◆ Instructions to follow ◆
What comes back must be the data itself, retyped exactly.

◆ Dataset entries ◆
::::::

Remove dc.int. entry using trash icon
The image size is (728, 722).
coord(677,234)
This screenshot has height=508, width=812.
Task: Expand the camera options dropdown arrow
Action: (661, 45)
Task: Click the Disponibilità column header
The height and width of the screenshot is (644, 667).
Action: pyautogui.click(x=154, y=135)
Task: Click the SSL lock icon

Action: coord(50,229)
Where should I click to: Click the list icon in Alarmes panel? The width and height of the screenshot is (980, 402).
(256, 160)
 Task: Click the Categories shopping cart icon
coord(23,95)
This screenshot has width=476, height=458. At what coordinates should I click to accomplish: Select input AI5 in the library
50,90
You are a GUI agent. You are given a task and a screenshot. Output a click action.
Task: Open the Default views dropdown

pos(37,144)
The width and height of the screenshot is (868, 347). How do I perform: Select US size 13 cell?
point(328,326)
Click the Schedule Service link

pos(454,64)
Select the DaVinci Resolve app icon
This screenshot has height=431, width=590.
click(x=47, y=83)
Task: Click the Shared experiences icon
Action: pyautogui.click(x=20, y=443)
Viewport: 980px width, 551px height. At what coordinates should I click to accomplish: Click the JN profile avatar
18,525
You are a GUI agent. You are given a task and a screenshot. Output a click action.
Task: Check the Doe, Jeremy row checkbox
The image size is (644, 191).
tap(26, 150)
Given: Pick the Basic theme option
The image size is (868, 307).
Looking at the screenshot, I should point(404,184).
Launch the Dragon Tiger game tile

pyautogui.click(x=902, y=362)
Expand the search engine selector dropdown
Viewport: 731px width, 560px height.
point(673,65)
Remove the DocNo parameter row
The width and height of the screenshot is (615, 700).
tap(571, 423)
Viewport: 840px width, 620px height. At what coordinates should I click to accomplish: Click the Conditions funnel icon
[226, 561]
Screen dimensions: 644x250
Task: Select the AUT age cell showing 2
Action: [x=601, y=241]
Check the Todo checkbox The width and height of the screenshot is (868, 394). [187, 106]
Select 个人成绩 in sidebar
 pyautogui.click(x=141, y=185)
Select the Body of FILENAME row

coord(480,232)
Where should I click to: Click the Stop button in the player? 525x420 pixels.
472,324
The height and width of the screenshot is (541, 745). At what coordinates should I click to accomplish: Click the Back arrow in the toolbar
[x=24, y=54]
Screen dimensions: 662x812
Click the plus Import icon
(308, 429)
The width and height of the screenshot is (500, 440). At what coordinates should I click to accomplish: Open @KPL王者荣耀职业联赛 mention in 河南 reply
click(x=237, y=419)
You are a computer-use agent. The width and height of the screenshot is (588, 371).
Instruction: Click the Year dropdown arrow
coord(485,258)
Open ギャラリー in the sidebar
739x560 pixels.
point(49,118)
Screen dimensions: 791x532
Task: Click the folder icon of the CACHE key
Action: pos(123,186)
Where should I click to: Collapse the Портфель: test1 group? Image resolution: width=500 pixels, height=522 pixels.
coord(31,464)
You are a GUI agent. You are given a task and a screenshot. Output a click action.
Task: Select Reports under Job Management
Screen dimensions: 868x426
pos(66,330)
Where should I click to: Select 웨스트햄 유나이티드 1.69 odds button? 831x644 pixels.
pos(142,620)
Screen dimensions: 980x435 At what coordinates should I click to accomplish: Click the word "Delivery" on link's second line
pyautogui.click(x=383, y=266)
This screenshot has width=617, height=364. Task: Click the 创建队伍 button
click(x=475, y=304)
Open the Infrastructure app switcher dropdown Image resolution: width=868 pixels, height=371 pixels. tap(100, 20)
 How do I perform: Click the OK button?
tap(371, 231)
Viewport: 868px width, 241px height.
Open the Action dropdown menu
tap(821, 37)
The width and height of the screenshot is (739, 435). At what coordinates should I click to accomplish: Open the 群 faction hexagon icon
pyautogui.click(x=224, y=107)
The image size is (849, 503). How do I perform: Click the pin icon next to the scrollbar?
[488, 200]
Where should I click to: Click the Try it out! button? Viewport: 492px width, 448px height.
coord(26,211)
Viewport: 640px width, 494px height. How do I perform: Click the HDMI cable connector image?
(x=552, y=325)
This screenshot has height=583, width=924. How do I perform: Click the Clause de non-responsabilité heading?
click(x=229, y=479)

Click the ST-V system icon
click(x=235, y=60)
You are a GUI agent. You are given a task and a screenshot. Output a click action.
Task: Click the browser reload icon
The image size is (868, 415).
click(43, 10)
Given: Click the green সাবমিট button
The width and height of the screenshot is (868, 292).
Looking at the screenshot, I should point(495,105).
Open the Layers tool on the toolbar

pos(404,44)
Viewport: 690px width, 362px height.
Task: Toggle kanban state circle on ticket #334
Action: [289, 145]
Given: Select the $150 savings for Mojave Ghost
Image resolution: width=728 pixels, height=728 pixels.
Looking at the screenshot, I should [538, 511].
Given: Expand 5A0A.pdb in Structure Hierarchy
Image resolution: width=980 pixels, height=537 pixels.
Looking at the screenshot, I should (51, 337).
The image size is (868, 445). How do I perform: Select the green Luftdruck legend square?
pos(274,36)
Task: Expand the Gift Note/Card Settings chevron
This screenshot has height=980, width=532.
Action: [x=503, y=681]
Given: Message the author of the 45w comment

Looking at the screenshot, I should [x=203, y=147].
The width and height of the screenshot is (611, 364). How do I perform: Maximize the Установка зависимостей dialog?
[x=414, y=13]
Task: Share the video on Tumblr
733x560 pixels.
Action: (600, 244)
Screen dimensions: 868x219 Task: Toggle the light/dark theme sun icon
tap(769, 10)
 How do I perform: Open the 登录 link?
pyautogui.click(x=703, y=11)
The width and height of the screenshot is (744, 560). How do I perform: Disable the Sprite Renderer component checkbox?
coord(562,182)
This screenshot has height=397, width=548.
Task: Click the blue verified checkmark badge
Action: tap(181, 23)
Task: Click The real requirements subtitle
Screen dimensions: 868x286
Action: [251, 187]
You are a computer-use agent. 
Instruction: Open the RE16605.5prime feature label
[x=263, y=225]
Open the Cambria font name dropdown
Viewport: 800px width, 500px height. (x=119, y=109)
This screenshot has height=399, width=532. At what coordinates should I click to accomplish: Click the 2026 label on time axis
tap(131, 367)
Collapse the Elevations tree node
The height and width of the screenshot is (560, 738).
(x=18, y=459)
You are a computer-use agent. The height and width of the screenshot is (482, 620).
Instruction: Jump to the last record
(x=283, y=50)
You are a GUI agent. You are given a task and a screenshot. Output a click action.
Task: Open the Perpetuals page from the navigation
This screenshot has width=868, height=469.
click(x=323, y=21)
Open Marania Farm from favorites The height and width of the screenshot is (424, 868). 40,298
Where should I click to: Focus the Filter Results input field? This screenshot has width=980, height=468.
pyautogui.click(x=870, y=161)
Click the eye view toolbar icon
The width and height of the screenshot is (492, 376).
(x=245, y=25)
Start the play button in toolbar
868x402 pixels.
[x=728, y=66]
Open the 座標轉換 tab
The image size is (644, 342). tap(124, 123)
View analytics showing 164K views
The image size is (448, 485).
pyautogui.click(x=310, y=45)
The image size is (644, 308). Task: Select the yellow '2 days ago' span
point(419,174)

::::::

◆ Response for this exercise ◆
Remove dc.int. entry using trash icon
The image size is (728, 722).
coord(677,234)
This screenshot has height=508, width=812.
Task: Expand the camera options dropdown arrow
Action: (661, 45)
Task: Click the Disponibilità column header
The height and width of the screenshot is (644, 667).
Action: pyautogui.click(x=154, y=135)
Task: Click the SSL lock icon

Action: coord(50,229)
Where should I click to: Click the list icon in Alarmes panel? The width and height of the screenshot is (980, 402).
(256, 160)
 Task: Click the Categories shopping cart icon
coord(23,95)
This screenshot has width=476, height=458. At what coordinates should I click to accomplish: Select input AI5 in the library
50,90
You are a GUI agent. You are given a task and a screenshot. Output a click action.
Task: Open the Default views dropdown

pos(37,144)
The width and height of the screenshot is (868, 347). How do I perform: Select US size 13 cell?
point(328,326)
Click the Schedule Service link

pos(454,64)
Select the DaVinci Resolve app icon
This screenshot has height=431, width=590.
click(x=47, y=83)
Task: Click the Shared experiences icon
Action: pyautogui.click(x=20, y=443)
Viewport: 980px width, 551px height. At what coordinates should I click to accomplish: Click the JN profile avatar
18,525
You are a GUI agent. You are given a task and a screenshot. Output a click action.
Task: Check the Doe, Jeremy row checkbox
The image size is (644, 191).
tap(26, 150)
Given: Pick the Basic theme option
The image size is (868, 307).
Looking at the screenshot, I should point(404,184).
Launch the Dragon Tiger game tile

pyautogui.click(x=902, y=362)
Expand the search engine selector dropdown
Viewport: 731px width, 560px height.
point(673,65)
Remove the DocNo parameter row
The width and height of the screenshot is (615, 700).
tap(571, 423)
Viewport: 840px width, 620px height. At what coordinates should I click to accomplish: Click the Conditions funnel icon
[226, 561]
Screen dimensions: 644x250
Task: Select the AUT age cell showing 2
Action: [x=601, y=241]
Check the Todo checkbox The width and height of the screenshot is (868, 394). [187, 106]
Select 个人成绩 in sidebar
 pyautogui.click(x=141, y=185)
Select the Body of FILENAME row

coord(480,232)
Where should I click to: Click the Stop button in the player? 525x420 pixels.
472,324
The height and width of the screenshot is (541, 745). At what coordinates should I click to accomplish: Click the Back arrow in the toolbar
[x=24, y=54]
Screen dimensions: 662x812
Click the plus Import icon
(308, 429)
The width and height of the screenshot is (500, 440). At what coordinates should I click to accomplish: Open @KPL王者荣耀职业联赛 mention in 河南 reply
click(x=237, y=419)
You are a computer-use agent. The width and height of the screenshot is (588, 371).
Instruction: Click the Year dropdown arrow
coord(485,258)
Open ギャラリー in the sidebar
739x560 pixels.
point(49,118)
Screen dimensions: 791x532
Task: Click the folder icon of the CACHE key
Action: pos(123,186)
Where should I click to: Collapse the Портфель: test1 group? Image resolution: width=500 pixels, height=522 pixels.
coord(31,464)
You are a GUI agent. You are given a task and a screenshot. Output a click action.
Task: Select Reports under Job Management
Screen dimensions: 868x426
pos(66,330)
Where should I click to: Select 웨스트햄 유나이티드 1.69 odds button? 831x644 pixels.
pos(142,620)
Screen dimensions: 980x435 At what coordinates should I click to accomplish: Click the word "Delivery" on link's second line
pyautogui.click(x=383, y=266)
This screenshot has width=617, height=364. Task: Click the 创建队伍 button
click(x=475, y=304)
Open the Infrastructure app switcher dropdown Image resolution: width=868 pixels, height=371 pixels. tap(100, 20)
 How do I perform: Click the OK button?
tap(371, 231)
Viewport: 868px width, 241px height.
Open the Action dropdown menu
tap(821, 37)
The width and height of the screenshot is (739, 435). At what coordinates should I click to accomplish: Open the 群 faction hexagon icon
pyautogui.click(x=224, y=107)
The image size is (849, 503). How do I perform: Click the pin icon next to the scrollbar?
[488, 200]
Where should I click to: Click the Try it out! button? Viewport: 492px width, 448px height.
coord(26,211)
Viewport: 640px width, 494px height. How do I perform: Click the HDMI cable connector image?
(x=552, y=325)
This screenshot has height=583, width=924. How do I perform: Click the Clause de non-responsabilité heading?
click(x=229, y=479)

Click the ST-V system icon
click(x=235, y=60)
You are a GUI agent. You are given a task and a screenshot. Output a click action.
Task: Click the browser reload icon
The image size is (868, 415).
click(43, 10)
Given: Click the green সাবমিট button
The width and height of the screenshot is (868, 292).
Looking at the screenshot, I should point(495,105).
Open the Layers tool on the toolbar

pos(404,44)
Viewport: 690px width, 362px height.
Task: Toggle kanban state circle on ticket #334
Action: [289, 145]
Given: Select the $150 savings for Mojave Ghost
Image resolution: width=728 pixels, height=728 pixels.
Looking at the screenshot, I should [538, 511].
Given: Expand 5A0A.pdb in Structure Hierarchy
Image resolution: width=980 pixels, height=537 pixels.
Looking at the screenshot, I should (51, 337).
The image size is (868, 445). How do I perform: Select the green Luftdruck legend square?
pos(274,36)
Task: Expand the Gift Note/Card Settings chevron
This screenshot has height=980, width=532.
Action: [x=503, y=681]
Given: Message the author of the 45w comment

Looking at the screenshot, I should [x=203, y=147].
The width and height of the screenshot is (611, 364). How do I perform: Maximize the Установка зависимостей dialog?
[x=414, y=13]
Task: Share the video on Tumblr
733x560 pixels.
Action: (600, 244)
Screen dimensions: 868x219 Task: Toggle the light/dark theme sun icon
tap(769, 10)
 How do I perform: Open the 登录 link?
pyautogui.click(x=703, y=11)
The width and height of the screenshot is (744, 560). How do I perform: Disable the Sprite Renderer component checkbox?
coord(562,182)
This screenshot has height=397, width=548.
Task: Click the blue verified checkmark badge
Action: tap(181, 23)
Task: Click The real requirements subtitle
Screen dimensions: 868x286
Action: [251, 187]
You are a computer-use agent. 
Instruction: Open the RE16605.5prime feature label
[x=263, y=225]
Open the Cambria font name dropdown
Viewport: 800px width, 500px height. (x=119, y=109)
This screenshot has height=399, width=532. At what coordinates should I click to accomplish: Click the 2026 label on time axis
tap(131, 367)
Collapse the Elevations tree node
The height and width of the screenshot is (560, 738).
(x=18, y=459)
You are a computer-use agent. The height and width of the screenshot is (482, 620).
Instruction: Jump to the last record
(x=283, y=50)
You are a GUI agent. You are given a task and a screenshot. Output a click action.
Task: Open the Perpetuals page from the navigation
This screenshot has width=868, height=469.
click(x=323, y=21)
Open Marania Farm from favorites The height and width of the screenshot is (424, 868). 40,298
Where should I click to: Focus the Filter Results input field? This screenshot has width=980, height=468.
pyautogui.click(x=870, y=161)
Click the eye view toolbar icon
The width and height of the screenshot is (492, 376).
(x=245, y=25)
Start the play button in toolbar
868x402 pixels.
[x=728, y=66]
Open the 座標轉換 tab
The image size is (644, 342). tap(124, 123)
View analytics showing 164K views
The image size is (448, 485).
pyautogui.click(x=310, y=45)
The image size is (644, 308). Task: Select the yellow '2 days ago' span
point(419,174)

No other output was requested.